Jane Wattenberg’s retelling lovingly blows up the old story with wild photocompositions full of sly verbal jokes and a text stuffed with jaunty puns, vivid verbs, cool apostrophes, and emotive type setting. It’s unapologetically and deliciously over the top from the copy on the front flap “Come flock along with Henny Penny and her feathered friends flap around the world in search of…  King Kong?  King Tut?  Or is it Elvis…  But when they meet up with that mean ball of fur Foxy-Loxy, their plans suddenly go a-fowl” to the back cover illustration of Henny Penny  captioned “Was it REALLY all my fault?”

Wattenberg’s poultry wear nothing but their feathers and combs, but they talk like no other birds in picture books—“Shake, rattle, and roll!  The sky is falling!  It’s coming on down! Henny-Penny saw it and heard it and it smacked her on her fine red comb. We’re full tilt to tell the king.”

In a picture narrative where the pace never lets up, it is seems just right that the ending doesn’t mince words or dial back the jokes about the mayhem  in Foxy Loxy’s cave.

Leaping gizzards!  What a skanky prank!  For with a Gobble-Gobble-Gobble! That sly Foxy-Loxy wolfed down poor Turkey-Lurkey.  With a Squonk-Hiss-s-s-s-Honk!
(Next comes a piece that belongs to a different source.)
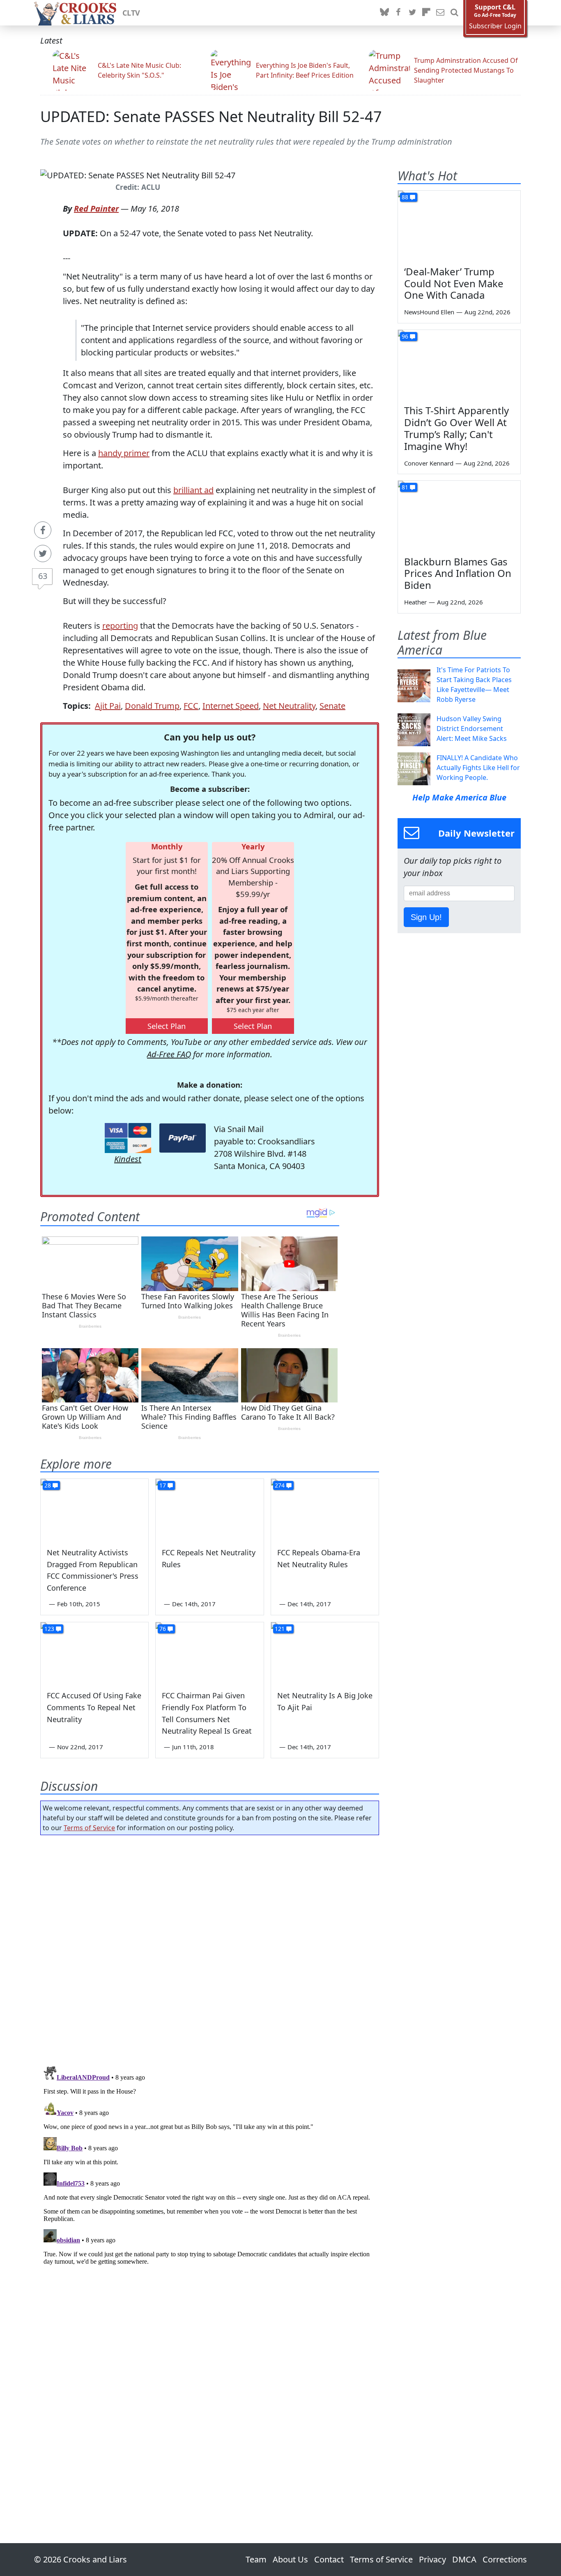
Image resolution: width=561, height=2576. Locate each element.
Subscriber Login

That fleazy Foxy-Loxy gobbled up Goosey-Loosey and Gander-Lander.  With a Quack@  Don’t Look Back! That cunning cad Foxy-Loxy wolfed down Ducky-Lucky and Drake-Cake.  With a Cock-a-Doodle-Doo!  What I Do to You?  That greedy grunge of a Foxy-Loxy gobbled up poor Cocky-Locky.
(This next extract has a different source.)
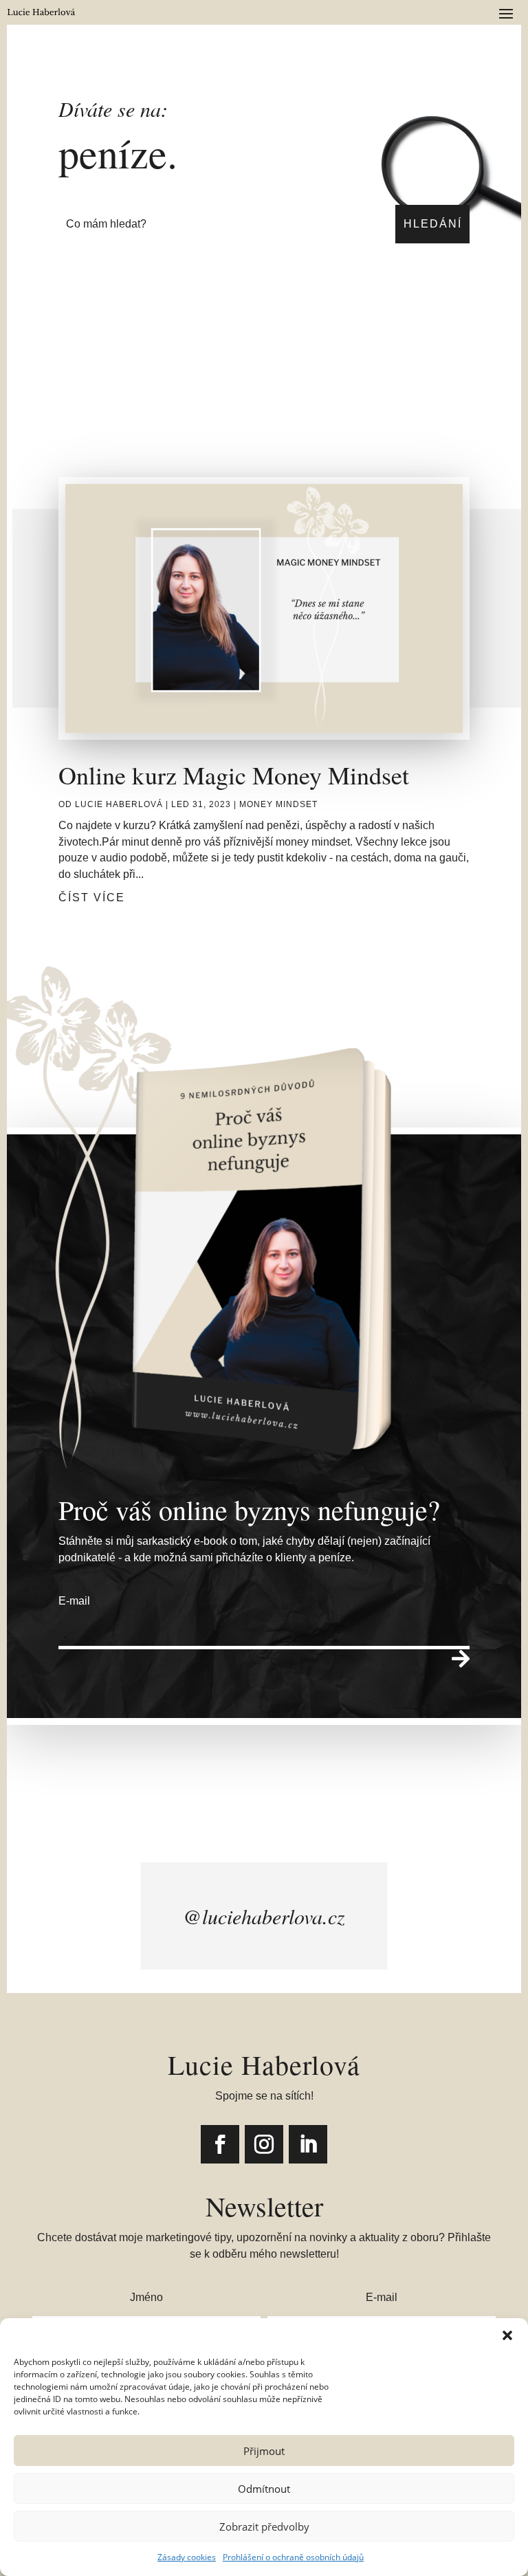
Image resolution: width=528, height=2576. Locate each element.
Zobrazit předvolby (264, 2526)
The darkness is softened by the way the fox’s treachery is underscored with each gulp and allowing Henny Penny, the unwitting perpetrator of the carnage, to escape.  The last one waiting outside the killing room, she figures out what is going on and runs away as fast as her little three-toed feet can carry her, squawking that she’s got to get home and lay the daily egg.There’s nothing like justice in the tale of Henny Penny and her unfortunate friends, but it isn’t the way of the world to look out for the gullible, whether the sky is falling or not…  Perhaps that’s why the story continues to be retold and we cry with laughter with every one.